I am using torch.distributed.rpc library and the RPC agent crashes if I don’t do any RPC call for 30 minutes.
Is this an expected behavior of the RPC library? I think it crashes because it thinks something went wrong when there is no RPC traffic for 30 minutes; however, it times out and crashes even when there was no RPC traffic because my code was written that way!
Below is a code snippet which can reproduce the problematic behavior.
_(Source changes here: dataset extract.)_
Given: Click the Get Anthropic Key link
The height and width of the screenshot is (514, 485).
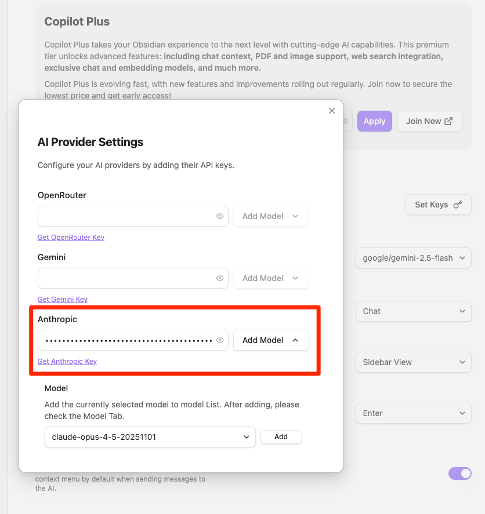Looking at the screenshot, I should point(67,362).
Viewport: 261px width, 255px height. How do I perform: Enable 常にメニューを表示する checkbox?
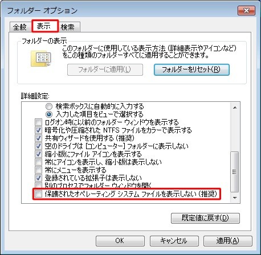[x=38, y=170]
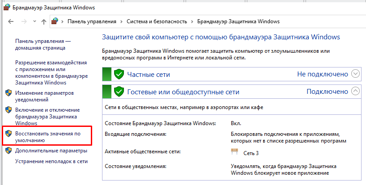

If waiting for 30 minutes is too long to test, you can change the hardcoded value in /rpc/backend_registry.py file (detailed in the comment).
import torch.distributed.rpc as rpc
from torch.multiprocessing import Process
import os
import time
def do_nothing():
pass
def test(rank, size):
rpc.init_rpc("Rank"+str(rank), rank=rank, world_size=size)
print("Rank %s rpc init" % rank)
i = 0
# To test easily, I changed <PATH_TO_TORCH_LIB>/torch/distributed/rpc/backend_registry.py.
# Under def _process_group_init_backend_handler(),
# I changed the below line
# >> process_group_timeout = rpc_constants.DEFAULT_PROCESS_GROUP_TIMEOUT
# (which makes the timeout 30 minutes), to somewhat shorter value, e.g.,
# >> process_group_timeout = datetime.timedelta(seconds=10).
# Otherwise, if I wait for 30 min the problem still occurs.
## Loop that does not do anything for a long time...
while i < 10:
time.sleep(1)
print("Rank %s %s sec passed..." % (rank, i))
## Uncommenting the below two lines makes the crash go away!
## I.e., generating some RPC traffic.
#target = rank ^ 0x1
#rpc.rpc_sync("Rank"+str(target), do_nothing)
i += 1
rpc.shutdown()
print("Rank %s rpc shutdown" % rank)
pass
if __name__ == "__main__":
os.environ['MASTER_ADDR'] = "localhost"
os.environ['MASTER_PORT'] = "29502"
processes = []
for rank in [0,1]:
p = Process(target=test, args=(rank, 2, ))
p.start()
processes.append(p)
for p in processes:
p.join()
The error message is:
[E process_group_agent.cpp:664] Encountered exception in ProcessGroupAgent::listenLoop(): [/pytorch/third_party/gloo/gloo/transport/tcp/unbound_buffer.cc:84] Timed out waiting 10000ms for recv operation to complete on worker 1. This means that the RPC agent is in an unhealthy state and unusable.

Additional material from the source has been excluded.